CANDY CROWLEY: You know what I’m trying to get at here, is that there’s a sort of feeling that it’s insensitive. But you clearly don’t agree.
GOV. HALEY BARBOUR: To me, it’s a sort of feeling that it’s a myth, that it is not significant, that it’s not a — it’s trying to make a big deal out of something that doesn’t amount to diddly.
AMY GOODMAN: “Doesn’t amount to diddly,” says Mississippi Governor Haley Barbour, who is the Republican Governors Association head. John Dittmer, talk more about this.
JOHN DITTMER: Well, I think what we’re getting into here — and this goes beyond Mississippi — is that we’re getting into the sesquicentennial of the Civil War, and there are going to be — it’s going to be observed all throughout the South. And what we’re finding as historians now is that we have to go back and talk again that slavery was the cause of the Civil War. What we’re getting from many people in positions of authority in the South is, this was the war between the states. There are going to be celebrations, commemorations. And yet, the real reason for the war and the reasons why slavery existed in the first place are not going to be discussed. So this is part of a larger problem that we’re going have to deal with, I think, on a regular basis.
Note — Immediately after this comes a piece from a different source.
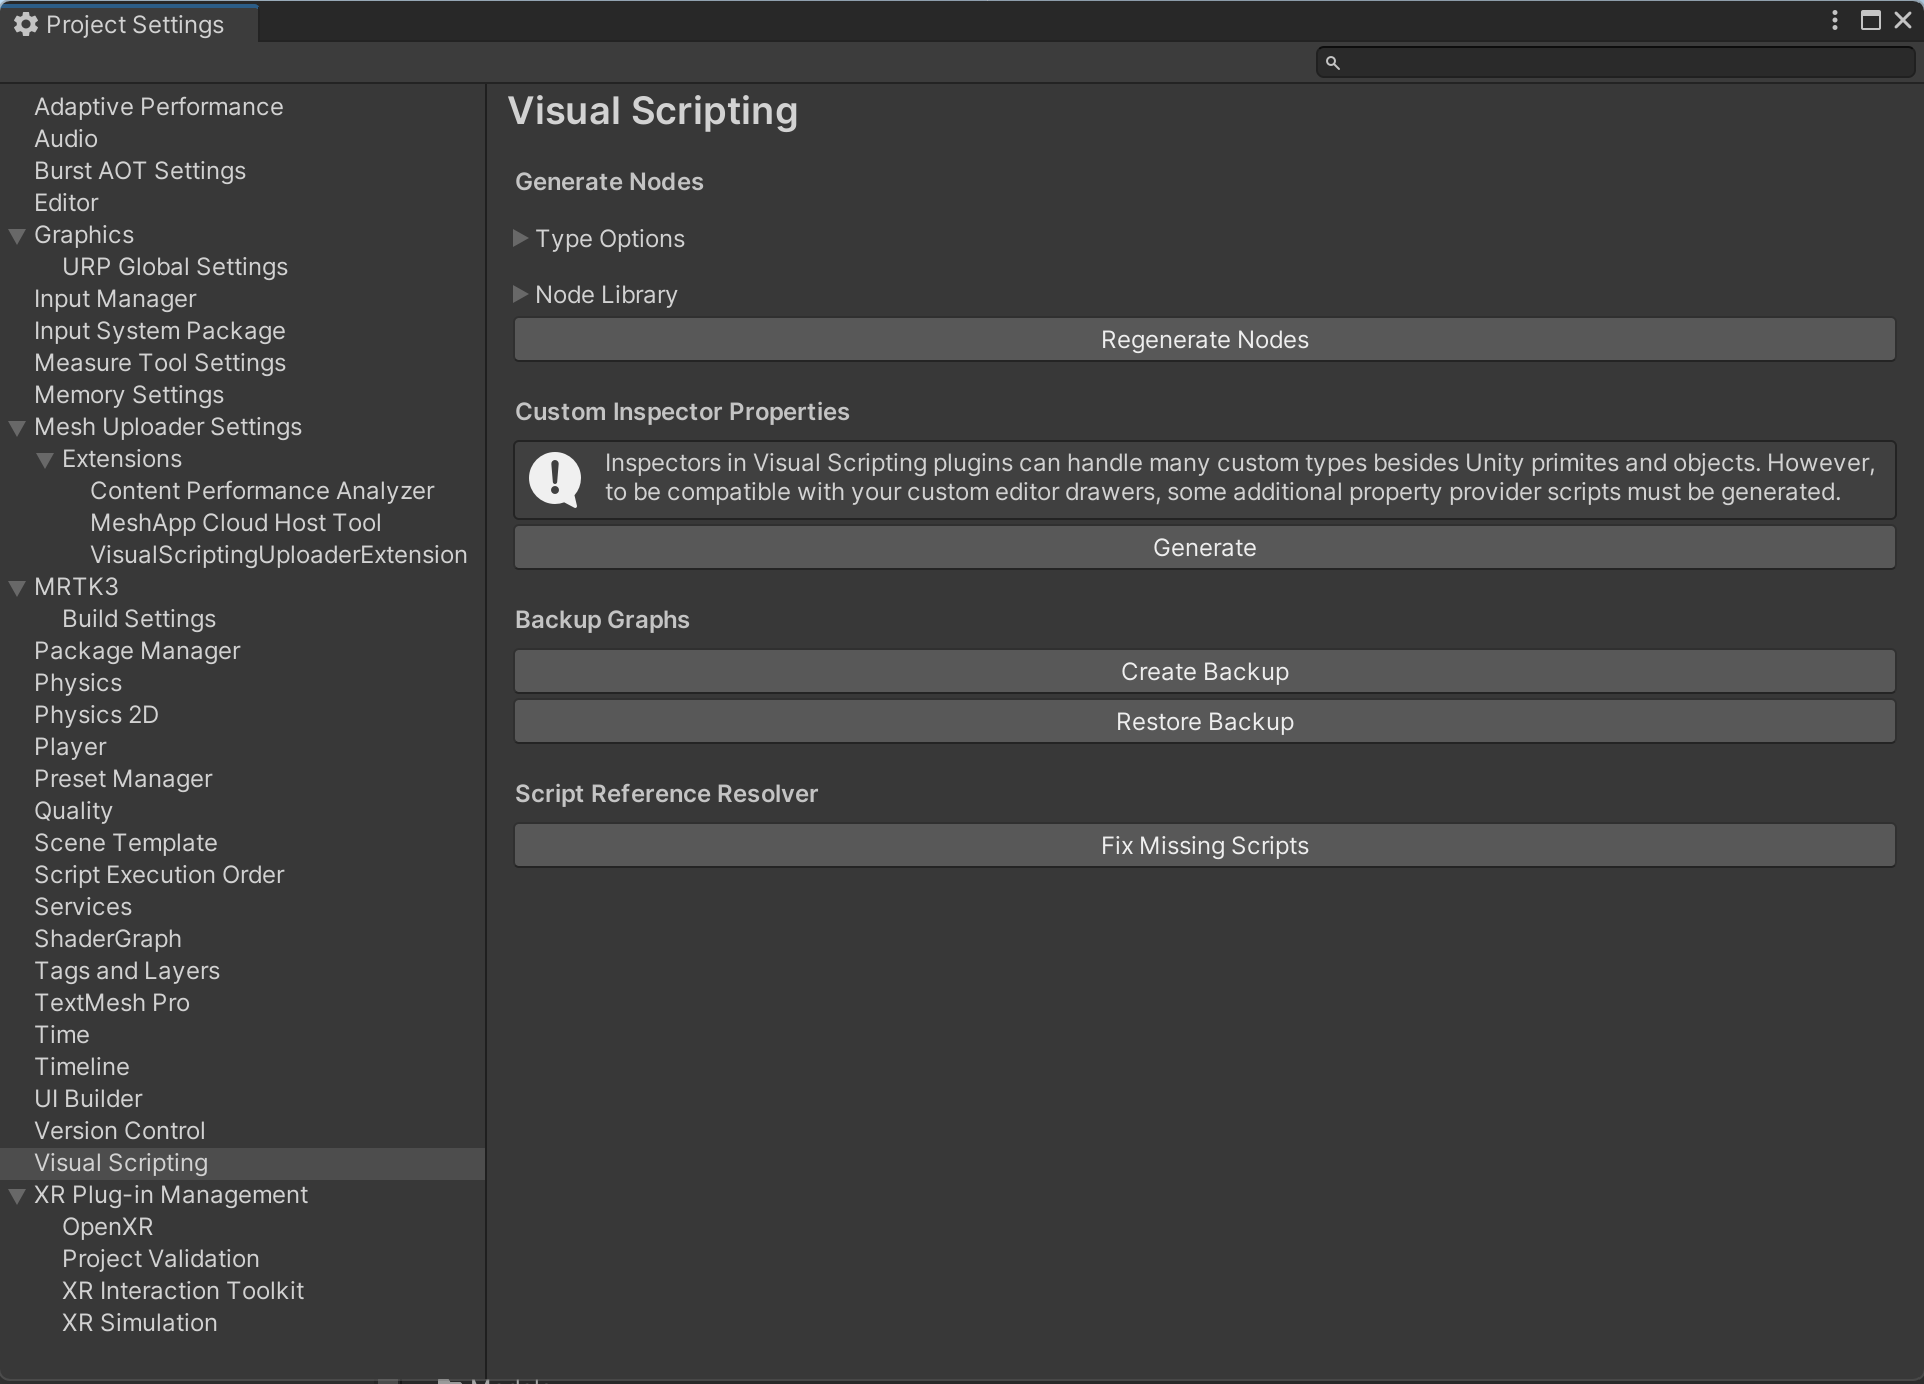
Task: Click the Regenerate Nodes button
Action: click(x=1205, y=339)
AMY GOODMAN: And this week, the NAACP organized a march in Charleston, South Carolina, to protest plans by Sons of Confederate Veterans to hold a ball to mark the 150th anniversary of South Carolina’s secession from the Union and the start of the Civil War, the ball featuring a reenactment of the signing of South Carolina’s Ordinance of Secession. Lonnie Randolph, the state president in the NAACP, saying this is nothing more than a celebration of slavery. This is all coming at this time, John Dittmer.
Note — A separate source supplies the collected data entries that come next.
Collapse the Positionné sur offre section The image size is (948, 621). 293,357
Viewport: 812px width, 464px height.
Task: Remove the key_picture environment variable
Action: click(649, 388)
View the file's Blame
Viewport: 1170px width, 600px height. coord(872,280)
JOHN DITTMER: Yes, it is. And I think that what is being done in some places is that we are going to look at those ordinances of secession. And they all state that, in effect, slavery was the cause of the war. So we’ve got to put that out front when we are talking about these events. And I think the NAA in Charleston is doing absolutely the right thing.
AMY GOODMAN: One of the things Newsweek is reporting is that Governor Barbour has a Confederate flag signed by Jefferson Davis. Talk about the significance of this, and then go on to his prospects as a presidential candidate, with all of this coming out and these comments in the Weekly Standard.
JOHN DITTMER: Well, the Confederate flag issue, of course, has been one that has been contentious for quite awhile, with whites who are displaying the flag, and proud of it, saying it doesn’t really have anything to do with slavery, this is the lost cause, and people should get over it.
In terms of Governor Barbour’s presidential aspirations — and I think he does have them — I’m not really qualified to say what the effect will be. But I do anticipate that in the future, well, he will be doing other things to make us forget about this. For example, this spring in Mississippi, they are having — civil rights veterans are having a large celebration of the Freedom Rides. And I’m sure that Governor Barbour will invite himself to this event and try to take away the stigma that these remarks and others have caused. Whether he will be successful or not, I don’t know.
AMY GOODMAN: Governor Barbour’s spokesperson has insisted that Governor Barbour is not a racist. What do you think?
JOHN DITTMER: Well, I think when you get to labeling people racist, it’s like calling people Nazis. It’s that the conversation veers away and becomes a matter of semantics. As I said, I think that Barbour is an unreconstructed Southerner and, as such, is not sensitive to the struggles of African Americans. And there’s no indication, as governor or as president, that he would be sensitive. And I think this is the major issue. Whatever his motivations are, his conduct has been reprehensible.
AMY GOODMAN: John Dittmer, I want to thank you for being with us, author of Local People: The Struggle for Civil Rights in Mississippi.